Sauf que plusieurs médias américains ont cru à cette campagne qui paraissait très crédible, avec une communication importante (communiqué de presse, changement de nom sur les réseaux sociaux…). L’histoire a mal tourné et s’est retourné contre l’entreprise, entrainant une perte de confiance avec la presse. La situation empire même : désormais, elle se retrouve dans le viseur de la SEC, rapporte Spiegel le 29 avril.

La Securities and Exchange Commission (SEC), qui officie en tant que gendarme de la bourse aux USA, a décidé de se pencher sur cette affaire Voltswagen. Les investigations sont certes encore au stade des balbutiements, mais tout porte à croire que la SEC va s’intéresser à l’impact du canular sur les marchés boursiers. Au lendemain de la fuite du nom Voltswagen (le 30 avril), l’action était passée de 229,75 à 240,55 euros (+ 4,7 %).

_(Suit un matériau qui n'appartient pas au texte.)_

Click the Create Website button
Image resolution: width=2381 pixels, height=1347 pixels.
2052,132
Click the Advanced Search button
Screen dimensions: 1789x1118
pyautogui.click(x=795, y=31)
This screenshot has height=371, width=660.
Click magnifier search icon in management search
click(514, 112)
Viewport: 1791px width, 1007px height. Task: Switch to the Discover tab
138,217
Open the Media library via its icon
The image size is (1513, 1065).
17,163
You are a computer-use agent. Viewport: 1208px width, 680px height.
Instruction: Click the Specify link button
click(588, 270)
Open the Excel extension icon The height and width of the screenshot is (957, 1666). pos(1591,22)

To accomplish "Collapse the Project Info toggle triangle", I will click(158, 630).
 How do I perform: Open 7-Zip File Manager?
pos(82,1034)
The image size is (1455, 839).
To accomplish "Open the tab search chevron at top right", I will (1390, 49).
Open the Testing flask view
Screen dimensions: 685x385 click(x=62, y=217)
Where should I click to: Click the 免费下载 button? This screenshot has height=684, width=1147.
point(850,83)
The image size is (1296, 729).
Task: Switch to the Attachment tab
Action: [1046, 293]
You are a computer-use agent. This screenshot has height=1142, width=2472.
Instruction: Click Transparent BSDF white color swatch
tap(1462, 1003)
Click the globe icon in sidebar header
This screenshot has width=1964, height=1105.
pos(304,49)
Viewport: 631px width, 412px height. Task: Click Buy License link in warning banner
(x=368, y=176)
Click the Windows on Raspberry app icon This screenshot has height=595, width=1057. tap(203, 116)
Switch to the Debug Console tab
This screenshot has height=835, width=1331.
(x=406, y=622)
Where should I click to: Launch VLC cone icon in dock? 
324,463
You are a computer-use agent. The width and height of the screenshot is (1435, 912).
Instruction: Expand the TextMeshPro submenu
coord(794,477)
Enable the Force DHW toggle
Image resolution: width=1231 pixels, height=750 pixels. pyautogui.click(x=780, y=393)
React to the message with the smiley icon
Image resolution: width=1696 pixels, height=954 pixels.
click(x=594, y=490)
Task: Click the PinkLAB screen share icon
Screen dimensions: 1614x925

Le SUV 100 % électrique Volkswagen ID.4 // Source : Volkswagen

Volkswagen bientôt puni pour sa blague Volkswagen ?

Volkswagen doit donc prouver que ce changement temporaire de nom était bel et bien un moyen de soutenir le lancement du ID.4 — son SUV compact 100 % électrique — aux États-Unis. Face au tollé et à la défiance des observateurs, la branche américaine avait justifié le passage à Voltswagen comme suit : « Nous ne voulions pas induire en erreur. C’était juste une action marketing pour parler du ID.4  » La SEC va sûrement regarder si ce n’était pas, aussi, un moyen de gonfler artificiellement la valeur de l’action.

La Securities and Exchange Commission risque de ne faire aucun cadeau à Volkswagen, déjà épinglé par ses mensonges par le passé. La multinationale paye encore un lourd tribut pour le scandale du dieselgate et il n’est pas étonnant de voir les autorités se pencher sur son cas au moindre faux pas. Certains n’ont pas hésité à critiquer Volkswagen pour cette mauvaise blague — qu’importe les intentions initiales.

On rappellera d’ailleurs que la SEC n’avait pas été particulièrement clémente avec Elon Musk, condamné à payer une amende de 20 millions de dollars après un tweet annonçant la sortie de Tesla de la bourse. Ce tweet avait fait bondir l’action du constructeur américain et provoqué des perturbations au sein de la communauté des spéculateurs (notamment la frange qui parie à la baisse).